No mention of the enforcement of life-saving vaccines there, nor the requirement to wear a mask to protect the vulnerable, nor maintaining a couple of metres distance from other people where possible. If these people think that their much-vaunted "freedoms" are being so unconscionably imposed on, maybe they need to have a chat with an actual victim of crimes against humanity. If they are really that fragile and pampered, they could probably use some context.

And they wonder why their movement is so small and nugatory. It's an abiding mystery to me that it is as large (or at least loud) as it is.

CNN president resigns over being human and normal

The President of American news agency CNN, Jeff Zucker, has resigned his top role. The reason? He has been carrying on a perfectly consensual relationship with the company's Chief Marketing Officer, Allison Gollust. Or, more accurately, he failed to "disclose" said relationship.

There is no suggestion of any impropriety or sexual harassment or anything like that. Mr. Zucker is safely divorced, so there's not even any kind of salacious or unethical indiscretion going on either. He just didn't "disclose" it.
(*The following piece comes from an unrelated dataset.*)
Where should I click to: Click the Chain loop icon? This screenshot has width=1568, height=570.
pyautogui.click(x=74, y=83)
Which raises the question: why on earth do two people carrying on a consensual adult relationship need to "disclose" it to anybody? Why would not "disclosing" it be a firing offence? Can they not both continue to perform their respective jobs perfectly well, while meeting up in the evenings and going out to dinner (and whatever happens after dinner)? Why is it anyone else's business at all?

Wednesday, February 02, 2022

Leading the Conservatives is like herding cats

I've never particularly liked Erin O'Toole, and I don't think he's done a particularly sterling job as leader of the federal Conservatives over the last year or two. But I'm starting to feel a bit sorry for him.
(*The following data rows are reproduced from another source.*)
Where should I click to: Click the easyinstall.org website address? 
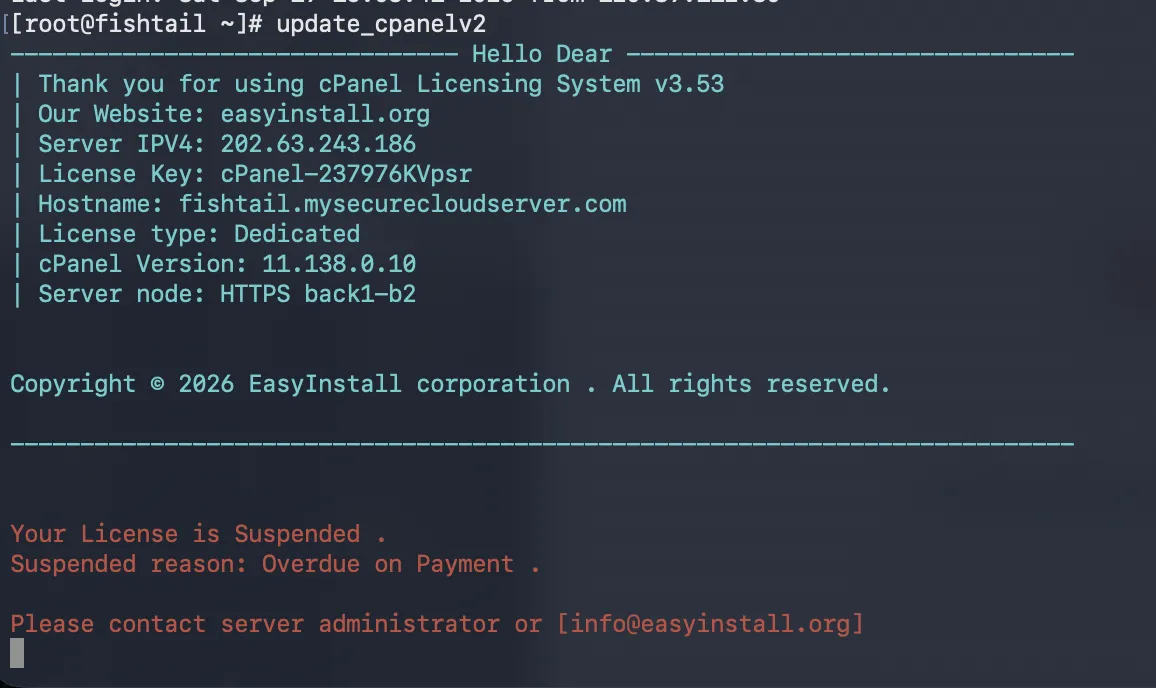point(325,114)
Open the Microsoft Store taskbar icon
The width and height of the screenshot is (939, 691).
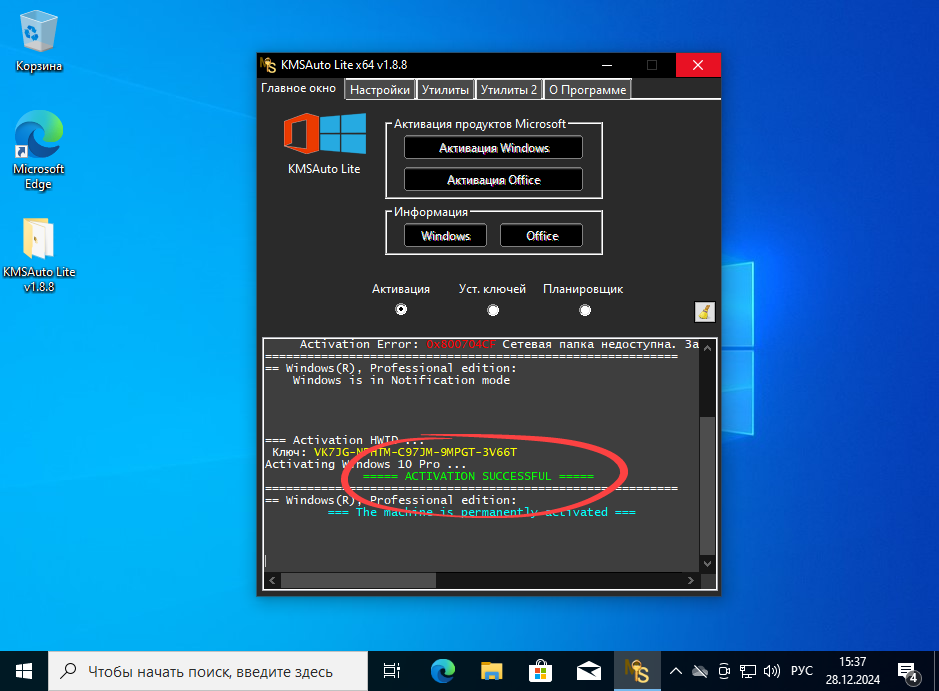pos(539,670)
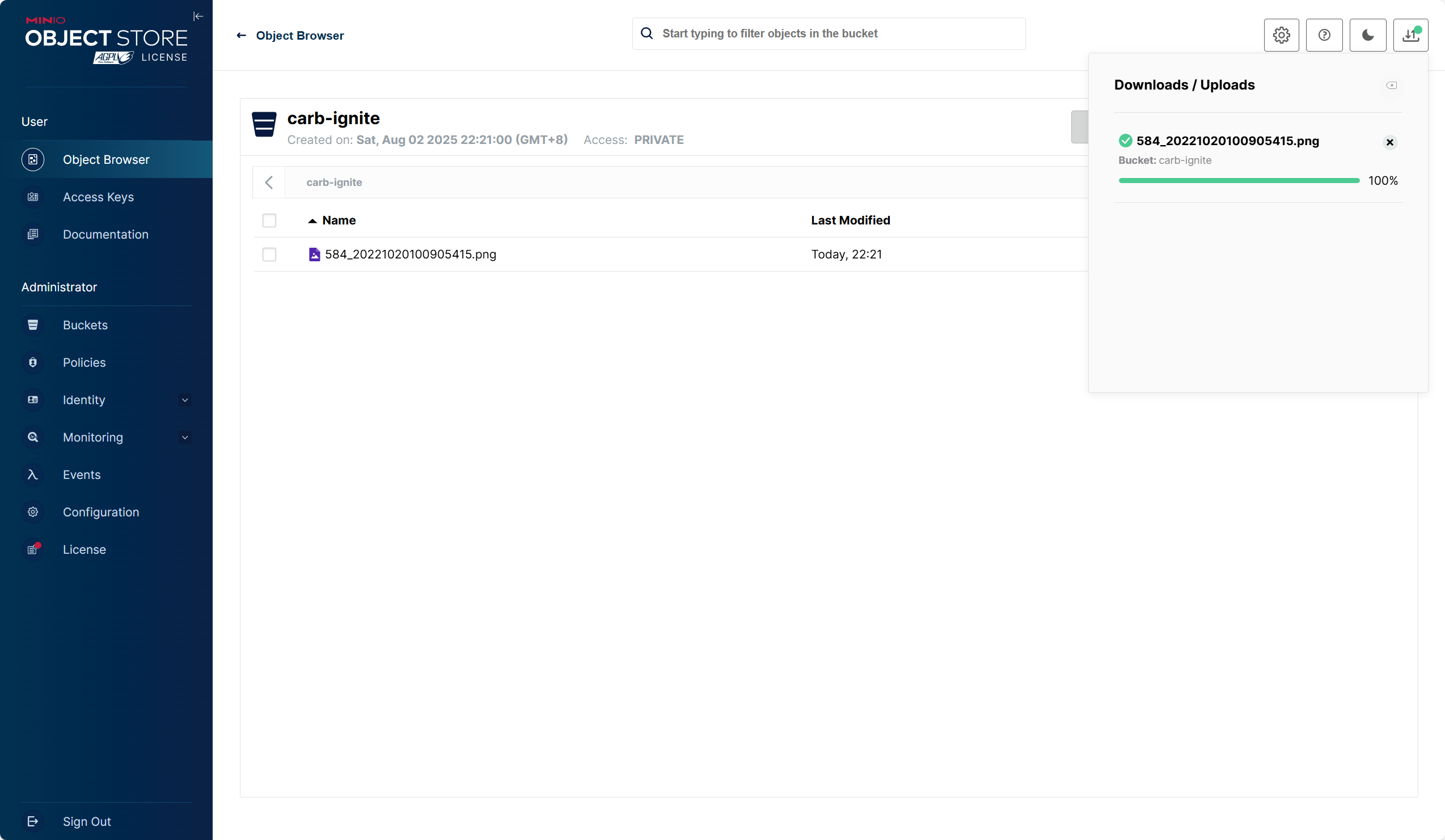
Task: Click the carb-ignite bucket icon
Action: coord(264,124)
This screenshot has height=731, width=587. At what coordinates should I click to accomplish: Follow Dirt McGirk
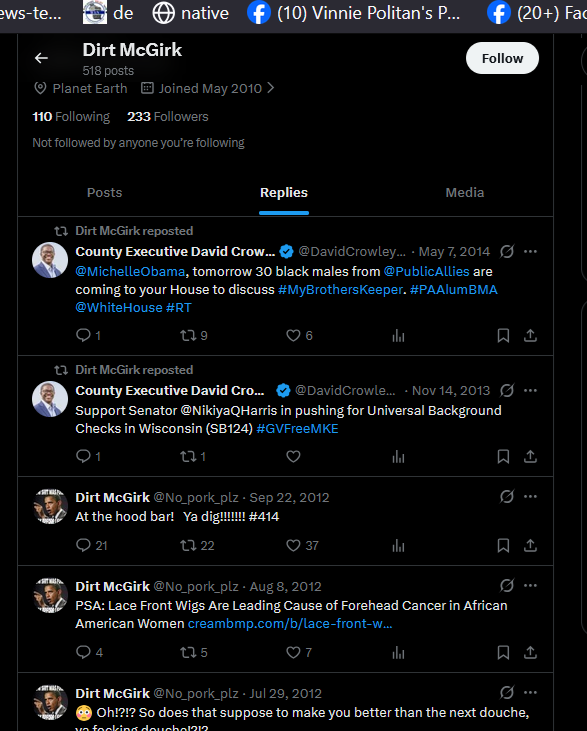pyautogui.click(x=502, y=58)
As he faces a leadership review today, and much dissent in the Tory ranks, he's on a hiding to nothing. If he is ousted, then the Conservatives will probably select a more extreme right-winger as leader, which may make them all but unelectable. If he wins, and remains as leader, he will always be in the same situation (or worse), constantly trying to herd a disparate bunch of politicians and hold them together in a single party.
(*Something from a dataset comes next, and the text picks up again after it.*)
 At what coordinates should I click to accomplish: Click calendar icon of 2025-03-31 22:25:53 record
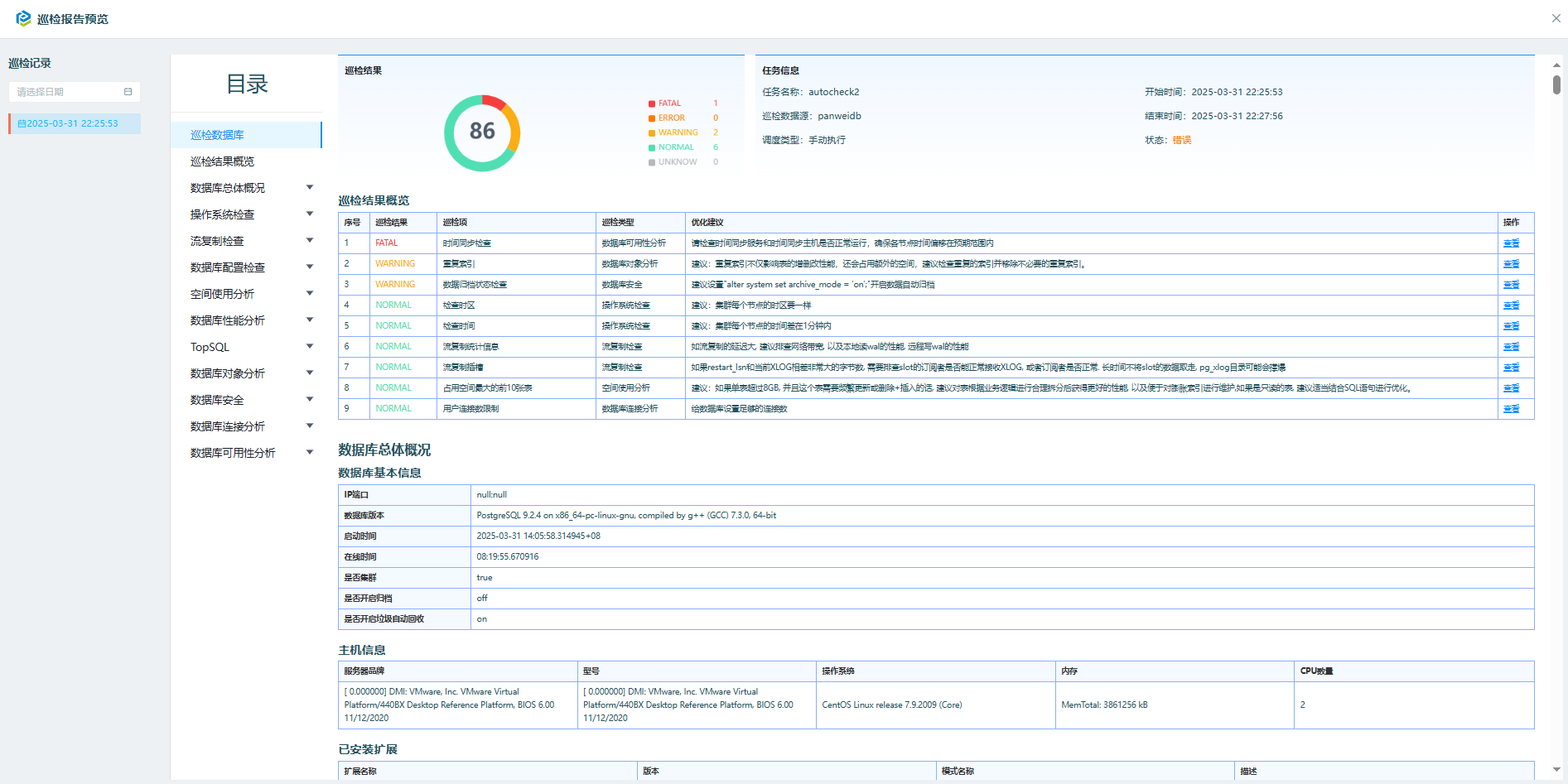[22, 124]
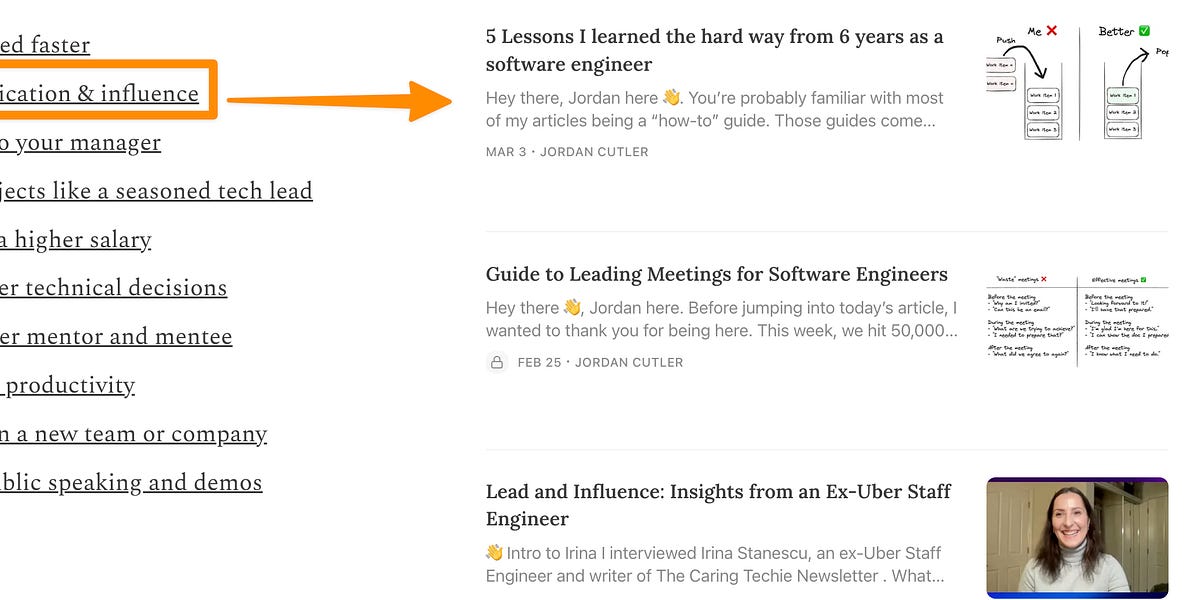Open the 'Lead and Influence' ex-Uber article
This screenshot has height=600, width=1200.
tap(716, 505)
Because that is the task he is faced with, and the task he has been failing at thus far. The modern Conservative Party of Canada is a such a multi-headed beast, it is, almost by definition, unmanageable. From the far right côterie, exemplified by Derek Sloane and Leslyn Lewis, to angry fiscal hawks like Pierre Poilievre, to the more traditional Red Tory old guard à la John Baird and Peter McKay, the Conservatives are three or four parties rolled into one. And then, of course, there are Western and Eastern factions, each with their own issues and profiles. However, you can see why they are reluctant to split into smaller,  more homogeneous parties, because their prospects of governing the country disappear with the changes. (Thus far, only Maxime Bernier's People's Party has splintered off, and that hasn't gone well.)

Nevertheless, for some reason, O'Toole wants to remain leader, and feels he is up to the task. It's not an enviable position, though. As is the way with these things, trying to please everyone often ends up pleasing no-one. And no-one knows this better than Erin O'Toole.

UPDATE

Erin O'Toole lost his vote and has resigned as leader, and by a large margin of 73 to 45. A few hours later, deputy leader Candice Bergen was voted in as interim leader until a permanent leader can be found. Make of that what you will, although she was the most obvious choice, despite her professed allegiance to the Freedom Convoy cause (she has called them "passionate, patriotic and peaceful Canadians", believe it or not), and her penchant for camouflaged MAGA hats.

As for who will ultimately lead the party, and when, that is still anyone's guess. But don't look for a magical unification: not even early favourite Pierre Poilievre can promise that (although he probably will). The Tory "Big Tent" is looking more and more like a campground of individual tents than ever.